Glitch Team-Up

Oval‘s Markus Popp has constructed entire albums from the clipping beats of damaged CDs. The tracks on Dok (Thrill Jockey) are tender, haunting daymares — jittery fragments, painfully familiar, yet just out of reach, like a conversation heard through water-logged ears. Reportedly, much of the source material for Dok, credited as “a soundfile exchange between Oval and Christophe Charles,” comes from the recordings of bells. No matter the provenance of his samples, Popp’s music eeks a stylish, downbeat urban impressionism out of the sparest materials. It’s worth noting the lovely Dok package: the disc is decorated with programming gibberish, the antiseptic song titles (“polygon medpack,” “vitra desk”) pop up like decoded messages, and the album cover suggests the blueprint for some peculiar experiment. Exactly what Oval is.

Franken-Symphony

At this date, a symphony is simply a lengthy non-vocal composition. This one, Francis Dhomont‘s Frankenstein Symphony (Asphodel/Sombient), is stitched together from samples of music by 22 friends and students of the composer (or is it composter?). Despite the remote provenance of the source material (mostly by fellow Canadian experimentalists), this Frankenstein really comes to life. Dhomont’s affection for his sources enriches the subtle parallels, montages, and colocations that comprise the four movements.

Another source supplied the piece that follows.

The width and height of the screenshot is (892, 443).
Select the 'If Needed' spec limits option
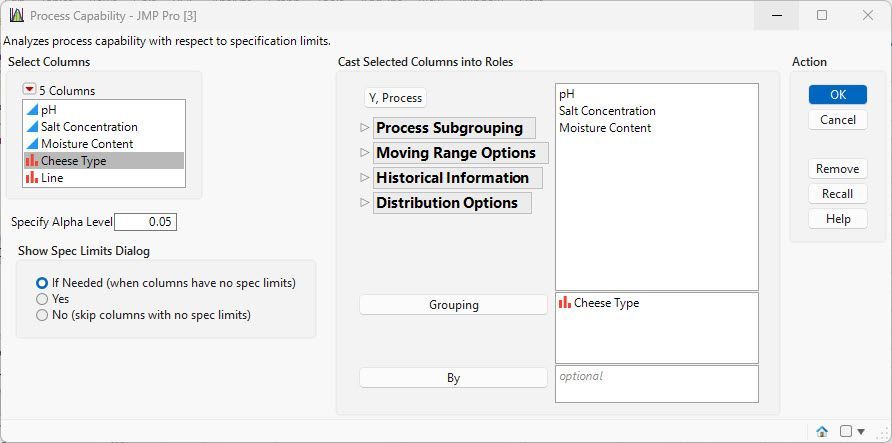[42, 283]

Holmes Nostalgic for Deadly NYC

Jamiroquai revels in updating Stevie Wonder’s tongue-twisting urban lyricism. But leave it to Belfast native David Holmes, on Lets Get Killed (1200/A&M), to milk an entire album from Wonder’s song “Living for the City.” Meshing funky, shifty drum’n’bass grooves with taped street talk (cab drivers, drug dealers, asphalt astrologers, and other chatty Manhattanites), Lets Get Killed is Holmes’ sonic inner-city diary of the time he spent living in N.Y.C. Like the quasi-documentary photography of Nan Goldin and Jim Goldberg, the album simultaneously romanticizes its subjects and keeps their filth at a voyeuristic distance. For balance, an addictive, if simplistic, reworking of James Bond themes mocks the seriousness of Holmes’ sonic undercover work. And the distinctive addition of rock instruments on some cuts truly distinguishes Holmes’ compositions, and his aspirations.